The task: Nothing left out, nothing added: return the full set of records.

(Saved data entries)

* * *

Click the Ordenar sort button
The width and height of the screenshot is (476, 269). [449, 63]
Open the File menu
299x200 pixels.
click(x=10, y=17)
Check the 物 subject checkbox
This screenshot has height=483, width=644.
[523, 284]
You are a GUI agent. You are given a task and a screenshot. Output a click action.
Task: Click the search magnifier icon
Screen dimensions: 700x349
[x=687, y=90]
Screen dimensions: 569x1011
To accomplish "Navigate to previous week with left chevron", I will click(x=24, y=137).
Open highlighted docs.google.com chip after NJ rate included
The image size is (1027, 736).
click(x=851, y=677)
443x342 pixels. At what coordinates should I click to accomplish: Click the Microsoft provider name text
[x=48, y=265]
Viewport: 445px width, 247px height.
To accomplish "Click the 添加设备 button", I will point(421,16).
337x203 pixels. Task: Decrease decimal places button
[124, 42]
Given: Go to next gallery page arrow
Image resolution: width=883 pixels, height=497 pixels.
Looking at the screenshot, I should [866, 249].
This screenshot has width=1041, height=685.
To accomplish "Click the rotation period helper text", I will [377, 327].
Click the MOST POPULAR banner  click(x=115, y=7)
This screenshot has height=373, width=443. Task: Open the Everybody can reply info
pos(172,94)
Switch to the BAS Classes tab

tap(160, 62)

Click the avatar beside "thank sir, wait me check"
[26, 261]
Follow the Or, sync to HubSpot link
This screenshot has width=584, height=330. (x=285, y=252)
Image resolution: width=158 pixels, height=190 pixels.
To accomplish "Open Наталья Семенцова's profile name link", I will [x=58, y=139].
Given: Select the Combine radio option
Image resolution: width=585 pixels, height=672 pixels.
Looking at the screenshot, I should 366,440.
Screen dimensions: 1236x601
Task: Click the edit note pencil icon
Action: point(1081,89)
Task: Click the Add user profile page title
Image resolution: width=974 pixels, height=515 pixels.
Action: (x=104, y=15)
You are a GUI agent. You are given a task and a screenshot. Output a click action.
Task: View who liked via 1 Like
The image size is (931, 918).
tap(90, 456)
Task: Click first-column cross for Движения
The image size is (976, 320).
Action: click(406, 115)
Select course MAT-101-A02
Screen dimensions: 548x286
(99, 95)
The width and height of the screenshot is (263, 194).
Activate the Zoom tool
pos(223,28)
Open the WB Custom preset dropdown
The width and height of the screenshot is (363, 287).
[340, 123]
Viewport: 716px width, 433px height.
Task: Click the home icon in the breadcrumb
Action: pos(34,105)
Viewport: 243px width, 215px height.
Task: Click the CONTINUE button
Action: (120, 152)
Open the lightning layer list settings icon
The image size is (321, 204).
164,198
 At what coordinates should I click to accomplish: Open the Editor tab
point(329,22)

* * *

Solution to this task:
Click the Ordenar sort button
The width and height of the screenshot is (476, 269). [449, 63]
Open the File menu
299x200 pixels.
click(x=10, y=17)
Check the 物 subject checkbox
This screenshot has height=483, width=644.
[523, 284]
You are a GUI agent. You are given a task and a screenshot. Output a click action.
Task: Click the search magnifier icon
Screen dimensions: 700x349
[x=687, y=90]
Screen dimensions: 569x1011
To accomplish "Navigate to previous week with left chevron", I will click(x=24, y=137).
Open highlighted docs.google.com chip after NJ rate included
The image size is (1027, 736).
click(x=851, y=677)
443x342 pixels. At what coordinates should I click to accomplish: Click the Microsoft provider name text
[x=48, y=265]
Viewport: 445px width, 247px height.
To accomplish "Click the 添加设备 button", I will point(421,16).
337x203 pixels. Task: Decrease decimal places button
[124, 42]
Given: Go to next gallery page arrow
Image resolution: width=883 pixels, height=497 pixels.
Looking at the screenshot, I should [866, 249].
This screenshot has width=1041, height=685.
To accomplish "Click the rotation period helper text", I will [377, 327].
Click the MOST POPULAR banner  click(x=115, y=7)
This screenshot has height=373, width=443. Task: Open the Everybody can reply info
pos(172,94)
Switch to the BAS Classes tab

tap(160, 62)

Click the avatar beside "thank sir, wait me check"
[26, 261]
Follow the Or, sync to HubSpot link
This screenshot has width=584, height=330. (x=285, y=252)
Image resolution: width=158 pixels, height=190 pixels.
To accomplish "Open Наталья Семенцова's profile name link", I will [x=58, y=139].
Given: Select the Combine radio option
Image resolution: width=585 pixels, height=672 pixels.
Looking at the screenshot, I should 366,440.
Screen dimensions: 1236x601
Task: Click the edit note pencil icon
Action: point(1081,89)
Task: Click the Add user profile page title
Image resolution: width=974 pixels, height=515 pixels.
Action: (x=104, y=15)
You are a GUI agent. You are given a task and a screenshot. Output a click action.
Task: View who liked via 1 Like
The image size is (931, 918).
tap(90, 456)
Task: Click first-column cross for Движения
The image size is (976, 320).
Action: click(406, 115)
Select course MAT-101-A02
Screen dimensions: 548x286
(99, 95)
The width and height of the screenshot is (263, 194).
Activate the Zoom tool
pos(223,28)
Open the WB Custom preset dropdown
The width and height of the screenshot is (363, 287).
[340, 123]
Viewport: 716px width, 433px height.
Task: Click the home icon in the breadcrumb
Action: pos(34,105)
Viewport: 243px width, 215px height.
Task: Click the CONTINUE button
Action: (120, 152)
Open the lightning layer list settings icon
The image size is (321, 204).
164,198
 At what coordinates should I click to accomplish: Open the Editor tab
point(329,22)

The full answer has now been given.